Digitization of museum collections is currently a major challenge faced by cultural heritage and natural history museums. Museums are expected to digitize the collections to improve not only the documentation of artifacts, but also their availability for research, reconstruction and outreach activities, and to make these digital representations available online.
Machine learning setup
While 2D-digitalization, achieved through high resolution 2D-scans and photographs, e.g. of paintings, is a well understood process, 3D-digitalization of archaeological or natural history artifacts remains costly and time-consuming: at the time of writing, digitizing an artifact can take several hours including post-processing, therefore digitization is currently reserved for the most prestigious items in the collection. Efforts towards enabling a cost-efficient and timely mass-digitization of all the artifacts in a collection are underway, e.g. at the Fraunhofer Institute for Computer Graphics Research IGD, at the Forschungs- und Kompetenzzentrum Digitalisierung Berlin and at Museum für Naturkunde Berlin.

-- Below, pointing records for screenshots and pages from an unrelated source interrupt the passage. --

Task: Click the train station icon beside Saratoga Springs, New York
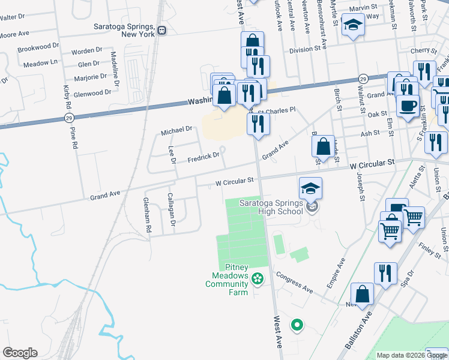click(161, 31)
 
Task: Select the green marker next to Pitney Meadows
click(258, 278)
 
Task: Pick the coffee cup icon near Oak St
click(408, 106)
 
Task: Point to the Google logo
click(20, 353)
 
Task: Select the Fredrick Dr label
click(203, 156)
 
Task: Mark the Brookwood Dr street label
click(38, 46)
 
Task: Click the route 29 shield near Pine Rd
click(70, 118)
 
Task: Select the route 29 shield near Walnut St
click(363, 79)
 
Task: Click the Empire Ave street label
click(337, 273)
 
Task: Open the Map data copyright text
click(412, 355)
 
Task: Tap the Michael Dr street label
click(176, 129)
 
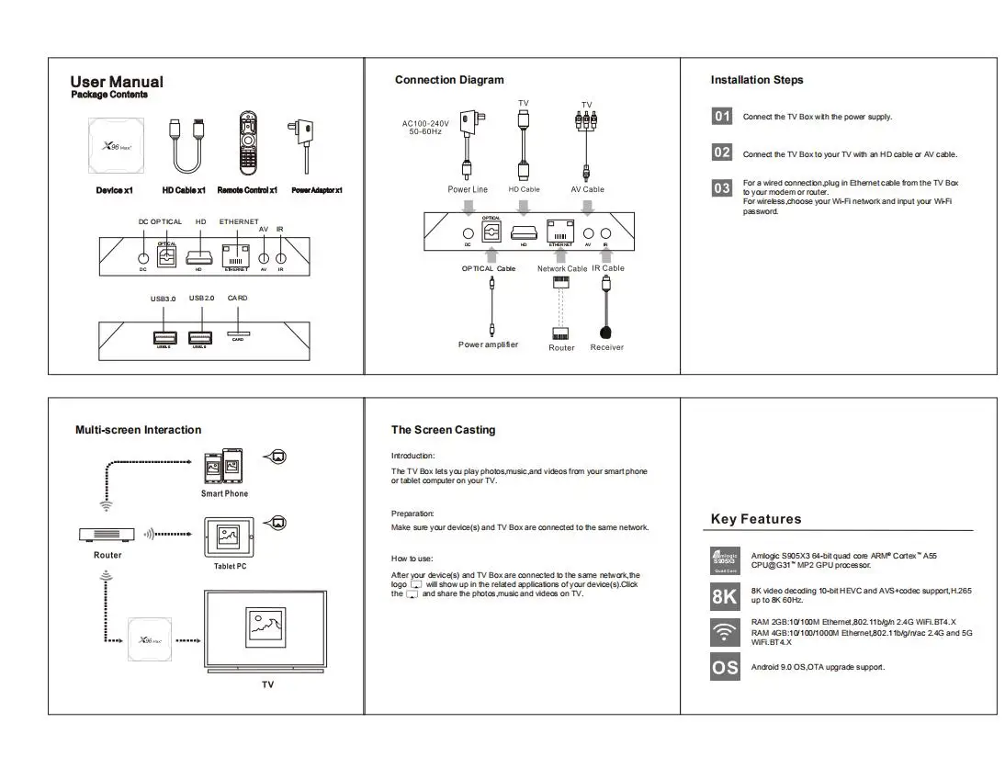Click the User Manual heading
[x=117, y=82]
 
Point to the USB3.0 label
[x=164, y=299]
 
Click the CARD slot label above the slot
[x=237, y=298]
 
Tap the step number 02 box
[x=722, y=152]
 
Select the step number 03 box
[x=722, y=187]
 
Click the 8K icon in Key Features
[x=725, y=596]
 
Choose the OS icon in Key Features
[x=725, y=667]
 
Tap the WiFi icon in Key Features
[x=725, y=632]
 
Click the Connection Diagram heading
[x=449, y=80]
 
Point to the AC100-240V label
[x=425, y=123]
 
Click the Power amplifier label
[x=488, y=344]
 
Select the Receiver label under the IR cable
[x=606, y=347]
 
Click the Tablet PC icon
[x=225, y=538]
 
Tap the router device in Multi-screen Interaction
[x=107, y=534]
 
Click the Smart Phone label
[x=224, y=493]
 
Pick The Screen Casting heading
[x=443, y=430]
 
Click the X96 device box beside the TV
[x=150, y=639]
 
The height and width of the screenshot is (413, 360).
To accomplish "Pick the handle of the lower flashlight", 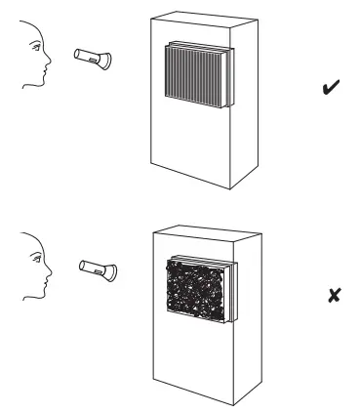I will point(90,266).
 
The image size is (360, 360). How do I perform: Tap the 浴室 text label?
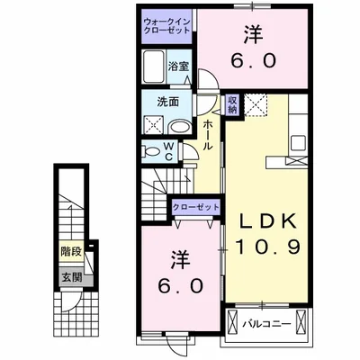click(179, 66)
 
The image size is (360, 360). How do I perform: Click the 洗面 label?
click(166, 101)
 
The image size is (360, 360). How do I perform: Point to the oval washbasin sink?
click(178, 125)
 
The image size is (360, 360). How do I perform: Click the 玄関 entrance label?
click(70, 276)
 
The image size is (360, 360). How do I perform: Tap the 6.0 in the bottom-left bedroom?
click(178, 285)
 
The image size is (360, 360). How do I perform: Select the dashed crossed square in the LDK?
click(256, 104)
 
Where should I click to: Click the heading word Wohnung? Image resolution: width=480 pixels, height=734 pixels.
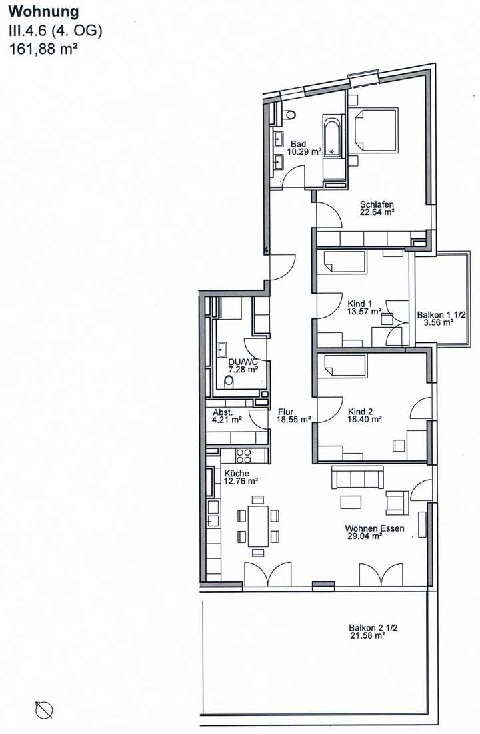coord(43,11)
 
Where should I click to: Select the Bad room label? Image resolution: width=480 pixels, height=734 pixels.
coord(299,143)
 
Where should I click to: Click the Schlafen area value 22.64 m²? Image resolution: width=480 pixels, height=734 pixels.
coord(377,213)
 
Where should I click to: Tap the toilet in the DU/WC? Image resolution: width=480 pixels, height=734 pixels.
coord(229,382)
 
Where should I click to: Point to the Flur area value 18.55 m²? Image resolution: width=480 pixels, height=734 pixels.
coord(294,420)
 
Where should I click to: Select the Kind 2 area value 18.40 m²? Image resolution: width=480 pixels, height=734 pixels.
coord(364,420)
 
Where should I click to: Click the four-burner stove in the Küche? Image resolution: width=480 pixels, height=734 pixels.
coord(243,456)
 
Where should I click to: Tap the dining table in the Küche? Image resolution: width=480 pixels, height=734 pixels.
coord(258,526)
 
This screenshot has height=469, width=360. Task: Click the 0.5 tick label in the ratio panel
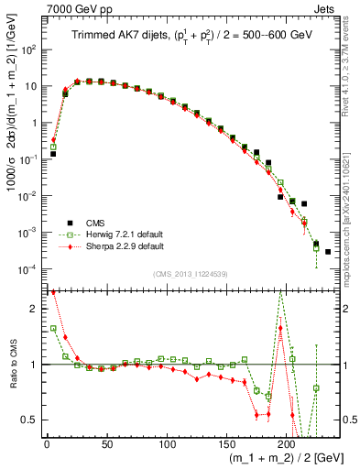click(28, 420)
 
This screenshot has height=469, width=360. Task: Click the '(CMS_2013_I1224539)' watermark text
click(190, 274)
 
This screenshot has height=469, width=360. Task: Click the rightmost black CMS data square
click(328, 251)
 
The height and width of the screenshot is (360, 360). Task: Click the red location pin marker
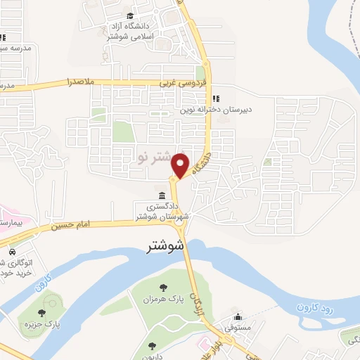[181, 165]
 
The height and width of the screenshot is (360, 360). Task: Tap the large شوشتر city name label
[167, 247]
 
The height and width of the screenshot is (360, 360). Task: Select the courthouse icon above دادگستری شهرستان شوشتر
[162, 195]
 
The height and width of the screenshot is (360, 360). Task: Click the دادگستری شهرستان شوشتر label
[162, 211]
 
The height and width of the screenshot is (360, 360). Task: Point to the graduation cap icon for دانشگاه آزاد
[129, 16]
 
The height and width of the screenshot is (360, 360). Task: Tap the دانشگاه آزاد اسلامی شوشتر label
[129, 32]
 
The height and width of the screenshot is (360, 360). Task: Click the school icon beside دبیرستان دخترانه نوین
[215, 98]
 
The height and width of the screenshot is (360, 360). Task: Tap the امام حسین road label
[71, 224]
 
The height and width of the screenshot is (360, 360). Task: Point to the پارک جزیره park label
[59, 325]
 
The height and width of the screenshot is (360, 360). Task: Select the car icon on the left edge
[12, 251]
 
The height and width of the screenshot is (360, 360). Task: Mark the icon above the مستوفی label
[238, 316]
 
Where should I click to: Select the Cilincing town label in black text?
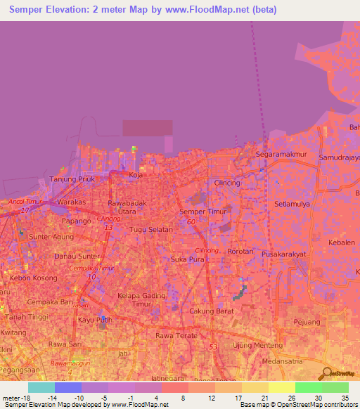pos(227,183)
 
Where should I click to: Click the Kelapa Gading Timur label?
pos(136,299)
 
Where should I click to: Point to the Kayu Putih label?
pos(95,320)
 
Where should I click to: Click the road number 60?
pos(191,222)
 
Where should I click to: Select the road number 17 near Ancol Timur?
pos(25,210)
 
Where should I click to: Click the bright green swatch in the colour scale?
pos(308,387)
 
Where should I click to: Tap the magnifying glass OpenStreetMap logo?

After an artifact has been digitized, it needs to be classified in order to enable the creation of new online services for research, restoration or outreach. Classification of raw, “point cloud”, data according to a predefined typology is an open problem, and I argue that machine learning techniques offer a promising approach to solving it. When scanning a large number of artifacts (the current target at Museum für Naturkunde Berlin is several thousand each day), it becomes impractical to manually input the metadata for each 3D-model. Therefore, classification software can help to generate metadata according to a predefined typology, to enable later retrieval of the digital files.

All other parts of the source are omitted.